→ What to produce:
I would like every record below transcribed exactly as it is.

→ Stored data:
↓

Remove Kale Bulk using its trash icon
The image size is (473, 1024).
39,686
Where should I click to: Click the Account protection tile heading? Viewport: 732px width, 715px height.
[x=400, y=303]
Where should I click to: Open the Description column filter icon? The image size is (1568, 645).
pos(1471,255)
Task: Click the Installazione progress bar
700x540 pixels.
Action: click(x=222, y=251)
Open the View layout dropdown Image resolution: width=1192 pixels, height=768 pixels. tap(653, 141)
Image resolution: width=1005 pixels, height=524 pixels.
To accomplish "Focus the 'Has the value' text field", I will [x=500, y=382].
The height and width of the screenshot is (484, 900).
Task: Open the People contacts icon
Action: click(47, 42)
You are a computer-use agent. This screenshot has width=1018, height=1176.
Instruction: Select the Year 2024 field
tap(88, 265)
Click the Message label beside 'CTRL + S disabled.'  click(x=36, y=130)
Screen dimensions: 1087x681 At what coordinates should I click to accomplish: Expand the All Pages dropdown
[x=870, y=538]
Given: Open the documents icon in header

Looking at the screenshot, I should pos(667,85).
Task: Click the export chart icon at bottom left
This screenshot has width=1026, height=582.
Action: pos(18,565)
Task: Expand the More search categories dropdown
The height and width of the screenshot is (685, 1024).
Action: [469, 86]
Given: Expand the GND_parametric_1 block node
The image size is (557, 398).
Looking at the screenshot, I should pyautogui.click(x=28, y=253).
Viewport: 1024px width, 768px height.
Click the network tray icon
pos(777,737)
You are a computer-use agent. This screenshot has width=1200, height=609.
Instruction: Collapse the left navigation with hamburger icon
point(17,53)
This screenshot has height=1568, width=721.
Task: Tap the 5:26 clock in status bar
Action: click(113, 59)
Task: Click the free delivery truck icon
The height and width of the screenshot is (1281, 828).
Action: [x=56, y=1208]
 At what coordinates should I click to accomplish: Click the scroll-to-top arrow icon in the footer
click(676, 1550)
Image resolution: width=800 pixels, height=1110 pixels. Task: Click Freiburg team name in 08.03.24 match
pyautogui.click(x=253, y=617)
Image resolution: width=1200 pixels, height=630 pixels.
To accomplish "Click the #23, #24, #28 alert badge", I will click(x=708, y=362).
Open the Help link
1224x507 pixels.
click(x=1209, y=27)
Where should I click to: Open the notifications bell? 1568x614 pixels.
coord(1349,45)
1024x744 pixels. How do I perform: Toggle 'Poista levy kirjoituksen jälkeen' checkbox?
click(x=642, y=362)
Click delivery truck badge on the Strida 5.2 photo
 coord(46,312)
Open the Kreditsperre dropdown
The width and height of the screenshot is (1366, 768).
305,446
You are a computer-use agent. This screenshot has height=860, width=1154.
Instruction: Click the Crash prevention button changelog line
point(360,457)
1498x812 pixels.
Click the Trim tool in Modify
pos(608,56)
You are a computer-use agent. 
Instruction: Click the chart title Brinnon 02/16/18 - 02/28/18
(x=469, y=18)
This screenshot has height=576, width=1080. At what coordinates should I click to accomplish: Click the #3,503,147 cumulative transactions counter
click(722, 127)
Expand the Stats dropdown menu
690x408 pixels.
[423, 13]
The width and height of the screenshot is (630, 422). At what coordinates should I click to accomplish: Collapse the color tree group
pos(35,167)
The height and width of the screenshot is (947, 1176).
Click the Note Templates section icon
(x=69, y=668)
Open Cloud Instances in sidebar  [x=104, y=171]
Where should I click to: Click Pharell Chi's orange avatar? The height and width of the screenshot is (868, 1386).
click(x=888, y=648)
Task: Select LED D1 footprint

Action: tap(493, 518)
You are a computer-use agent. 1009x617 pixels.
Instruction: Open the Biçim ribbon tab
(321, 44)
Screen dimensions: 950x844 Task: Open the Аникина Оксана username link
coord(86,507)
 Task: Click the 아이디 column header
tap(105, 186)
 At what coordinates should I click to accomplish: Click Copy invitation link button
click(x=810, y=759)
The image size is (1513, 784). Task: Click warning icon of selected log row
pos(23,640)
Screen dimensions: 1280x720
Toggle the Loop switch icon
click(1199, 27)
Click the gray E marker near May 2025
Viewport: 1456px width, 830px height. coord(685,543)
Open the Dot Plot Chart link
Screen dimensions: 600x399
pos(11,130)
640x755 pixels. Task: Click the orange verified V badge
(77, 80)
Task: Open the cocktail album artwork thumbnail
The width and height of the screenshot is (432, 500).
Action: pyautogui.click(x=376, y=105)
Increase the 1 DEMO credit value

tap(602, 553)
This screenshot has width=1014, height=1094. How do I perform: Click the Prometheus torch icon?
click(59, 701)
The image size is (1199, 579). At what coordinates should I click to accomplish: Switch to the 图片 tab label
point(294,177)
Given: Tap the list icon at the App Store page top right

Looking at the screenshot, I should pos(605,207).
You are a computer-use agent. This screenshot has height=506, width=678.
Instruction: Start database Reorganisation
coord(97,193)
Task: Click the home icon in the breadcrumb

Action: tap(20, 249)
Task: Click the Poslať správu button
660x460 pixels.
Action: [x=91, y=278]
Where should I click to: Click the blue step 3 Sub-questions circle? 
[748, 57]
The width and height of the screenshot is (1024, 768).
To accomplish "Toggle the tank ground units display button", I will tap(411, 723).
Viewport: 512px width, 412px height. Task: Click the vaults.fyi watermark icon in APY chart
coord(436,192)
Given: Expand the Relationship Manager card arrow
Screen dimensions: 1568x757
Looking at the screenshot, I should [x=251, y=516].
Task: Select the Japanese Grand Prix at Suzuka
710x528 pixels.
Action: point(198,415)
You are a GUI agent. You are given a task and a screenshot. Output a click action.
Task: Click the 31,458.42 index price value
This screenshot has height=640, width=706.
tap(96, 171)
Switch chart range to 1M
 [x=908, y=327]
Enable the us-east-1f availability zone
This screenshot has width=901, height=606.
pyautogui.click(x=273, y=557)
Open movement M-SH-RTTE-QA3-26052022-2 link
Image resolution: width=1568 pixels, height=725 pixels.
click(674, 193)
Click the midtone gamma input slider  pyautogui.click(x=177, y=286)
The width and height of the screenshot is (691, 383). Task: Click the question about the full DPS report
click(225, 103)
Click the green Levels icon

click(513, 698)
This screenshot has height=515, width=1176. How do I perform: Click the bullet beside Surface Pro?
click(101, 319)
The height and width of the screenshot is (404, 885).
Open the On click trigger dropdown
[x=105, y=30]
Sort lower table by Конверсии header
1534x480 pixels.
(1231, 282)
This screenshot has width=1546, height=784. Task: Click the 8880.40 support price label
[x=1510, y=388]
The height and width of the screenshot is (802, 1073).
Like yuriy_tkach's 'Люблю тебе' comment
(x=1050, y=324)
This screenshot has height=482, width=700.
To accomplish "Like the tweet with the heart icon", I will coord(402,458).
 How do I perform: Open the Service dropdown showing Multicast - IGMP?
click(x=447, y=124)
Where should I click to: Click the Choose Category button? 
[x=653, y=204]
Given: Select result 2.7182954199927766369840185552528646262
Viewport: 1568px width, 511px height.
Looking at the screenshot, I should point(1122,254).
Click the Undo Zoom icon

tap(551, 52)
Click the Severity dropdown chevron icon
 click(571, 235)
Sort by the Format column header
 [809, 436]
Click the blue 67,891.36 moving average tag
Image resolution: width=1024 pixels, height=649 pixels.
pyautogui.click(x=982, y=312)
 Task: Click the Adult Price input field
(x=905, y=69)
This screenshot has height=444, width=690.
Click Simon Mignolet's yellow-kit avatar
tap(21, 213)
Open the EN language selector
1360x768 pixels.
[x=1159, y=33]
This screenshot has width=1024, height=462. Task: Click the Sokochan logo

↑

→ Task result:
Remove Kale Bulk using its trash icon
The image size is (473, 1024).
39,686
Where should I click to: Click the Account protection tile heading? Viewport: 732px width, 715px height.
[x=400, y=303]
Where should I click to: Open the Description column filter icon? The image size is (1568, 645).
pos(1471,255)
Task: Click the Installazione progress bar
700x540 pixels.
Action: click(x=222, y=251)
Open the View layout dropdown Image resolution: width=1192 pixels, height=768 pixels. tap(653, 141)
Image resolution: width=1005 pixels, height=524 pixels.
To accomplish "Focus the 'Has the value' text field", I will [x=500, y=382].
The height and width of the screenshot is (484, 900).
Task: Open the People contacts icon
Action: click(47, 42)
You are a computer-use agent. This screenshot has width=1018, height=1176.
Instruction: Select the Year 2024 field
tap(88, 265)
Click the Message label beside 'CTRL + S disabled.'  click(x=36, y=130)
Screen dimensions: 1087x681 At what coordinates should I click to accomplish: Expand the All Pages dropdown
[x=870, y=538]
Given: Open the documents icon in header

Looking at the screenshot, I should pos(667,85).
Task: Click the export chart icon at bottom left
This screenshot has width=1026, height=582.
Action: pos(18,565)
Task: Expand the More search categories dropdown
The height and width of the screenshot is (685, 1024).
Action: [469, 86]
Given: Expand the GND_parametric_1 block node
The image size is (557, 398).
Looking at the screenshot, I should pyautogui.click(x=28, y=253).
Viewport: 1024px width, 768px height.
Click the network tray icon
pos(777,737)
You are a computer-use agent. This screenshot has width=1200, height=609.
Instruction: Collapse the left navigation with hamburger icon
point(17,53)
This screenshot has height=1568, width=721.
Task: Tap the 5:26 clock in status bar
Action: click(113, 59)
Task: Click the free delivery truck icon
The height and width of the screenshot is (1281, 828).
Action: [x=56, y=1208]
 At what coordinates should I click to accomplish: Click the scroll-to-top arrow icon in the footer
click(676, 1550)
Image resolution: width=800 pixels, height=1110 pixels. Task: Click Freiburg team name in 08.03.24 match
pyautogui.click(x=253, y=617)
Image resolution: width=1200 pixels, height=630 pixels.
To accomplish "Click the #23, #24, #28 alert badge", I will click(x=708, y=362).
Open the Help link
1224x507 pixels.
click(x=1209, y=27)
Where should I click to: Open the notifications bell? 1568x614 pixels.
coord(1349,45)
1024x744 pixels. How do I perform: Toggle 'Poista levy kirjoituksen jälkeen' checkbox?
click(x=642, y=362)
Click delivery truck badge on the Strida 5.2 photo
 coord(46,312)
Open the Kreditsperre dropdown
The width and height of the screenshot is (1366, 768).
305,446
You are a computer-use agent. This screenshot has height=860, width=1154.
Instruction: Click the Crash prevention button changelog line
point(360,457)
1498x812 pixels.
Click the Trim tool in Modify
pos(608,56)
You are a computer-use agent. 
Instruction: Click the chart title Brinnon 02/16/18 - 02/28/18
(x=469, y=18)
This screenshot has height=576, width=1080. At what coordinates should I click to accomplish: Click the #3,503,147 cumulative transactions counter
click(722, 127)
Expand the Stats dropdown menu
690x408 pixels.
[423, 13]
The width and height of the screenshot is (630, 422). At what coordinates should I click to accomplish: Collapse the color tree group
pos(35,167)
The height and width of the screenshot is (947, 1176).
Click the Note Templates section icon
(x=69, y=668)
Open Cloud Instances in sidebar  [x=104, y=171]
Where should I click to: Click Pharell Chi's orange avatar? The height and width of the screenshot is (868, 1386).
click(x=888, y=648)
Task: Select LED D1 footprint

Action: tap(493, 518)
You are a computer-use agent. 1009x617 pixels.
Instruction: Open the Biçim ribbon tab
(321, 44)
Screen dimensions: 950x844 Task: Open the Аникина Оксана username link
coord(86,507)
 Task: Click the 아이디 column header
tap(105, 186)
 At what coordinates should I click to accomplish: Click Copy invitation link button
click(x=810, y=759)
The image size is (1513, 784). Task: Click warning icon of selected log row
pos(23,640)
Screen dimensions: 1280x720
Toggle the Loop switch icon
click(1199, 27)
Click the gray E marker near May 2025
Viewport: 1456px width, 830px height. coord(685,543)
Open the Dot Plot Chart link
Screen dimensions: 600x399
pos(11,130)
640x755 pixels. Task: Click the orange verified V badge
(77, 80)
Task: Open the cocktail album artwork thumbnail
The width and height of the screenshot is (432, 500).
Action: pyautogui.click(x=376, y=105)
Increase the 1 DEMO credit value

tap(602, 553)
This screenshot has width=1014, height=1094. How do I perform: Click the Prometheus torch icon?
click(59, 701)
The image size is (1199, 579). At what coordinates should I click to accomplish: Switch to the 图片 tab label
point(294,177)
Given: Tap the list icon at the App Store page top right

Looking at the screenshot, I should pos(605,207).
You are a computer-use agent. This screenshot has height=506, width=678.
Instruction: Start database Reorganisation
coord(97,193)
Task: Click the home icon in the breadcrumb

Action: tap(20, 249)
Task: Click the Poslať správu button
660x460 pixels.
Action: [x=91, y=278]
Where should I click to: Click the blue step 3 Sub-questions circle? 
[748, 57]
The width and height of the screenshot is (1024, 768).
To accomplish "Toggle the tank ground units display button", I will tap(411, 723).
Viewport: 512px width, 412px height. Task: Click the vaults.fyi watermark icon in APY chart
coord(436,192)
Given: Expand the Relationship Manager card arrow
Screen dimensions: 1568x757
Looking at the screenshot, I should [x=251, y=516].
Task: Select the Japanese Grand Prix at Suzuka
710x528 pixels.
Action: point(198,415)
You are a GUI agent. You are given a task and a screenshot. Output a click action.
Task: Click the 31,458.42 index price value
This screenshot has height=640, width=706.
tap(96, 171)
Switch chart range to 1M
 [x=908, y=327]
Enable the us-east-1f availability zone
This screenshot has width=901, height=606.
pyautogui.click(x=273, y=557)
Open movement M-SH-RTTE-QA3-26052022-2 link
Image resolution: width=1568 pixels, height=725 pixels.
click(674, 193)
Click the midtone gamma input slider  pyautogui.click(x=177, y=286)
The width and height of the screenshot is (691, 383). Task: Click the question about the full DPS report
click(225, 103)
Click the green Levels icon

click(513, 698)
This screenshot has height=515, width=1176. How do I perform: Click the bullet beside Surface Pro?
click(101, 319)
The height and width of the screenshot is (404, 885).
Open the On click trigger dropdown
[x=105, y=30]
Sort lower table by Конверсии header
1534x480 pixels.
(1231, 282)
This screenshot has width=1546, height=784. Task: Click the 8880.40 support price label
[x=1510, y=388]
The height and width of the screenshot is (802, 1073).
Like yuriy_tkach's 'Люблю тебе' comment
(x=1050, y=324)
This screenshot has height=482, width=700.
To accomplish "Like the tweet with the heart icon", I will coord(402,458).
 How do I perform: Open the Service dropdown showing Multicast - IGMP?
click(x=447, y=124)
Where should I click to: Click the Choose Category button? 
[x=653, y=204]
Given: Select result 2.7182954199927766369840185552528646262
Viewport: 1568px width, 511px height.
Looking at the screenshot, I should point(1122,254).
Click the Undo Zoom icon

tap(551, 52)
Click the Severity dropdown chevron icon
 click(571, 235)
Sort by the Format column header
 [809, 436]
Click the blue 67,891.36 moving average tag
Image resolution: width=1024 pixels, height=649 pixels.
pyautogui.click(x=982, y=312)
 Task: Click the Adult Price input field
(x=905, y=69)
This screenshot has height=444, width=690.
Click Simon Mignolet's yellow-kit avatar
tap(21, 213)
Open the EN language selector
1360x768 pixels.
[x=1159, y=33]
This screenshot has width=1024, height=462. Task: Click the Sokochan logo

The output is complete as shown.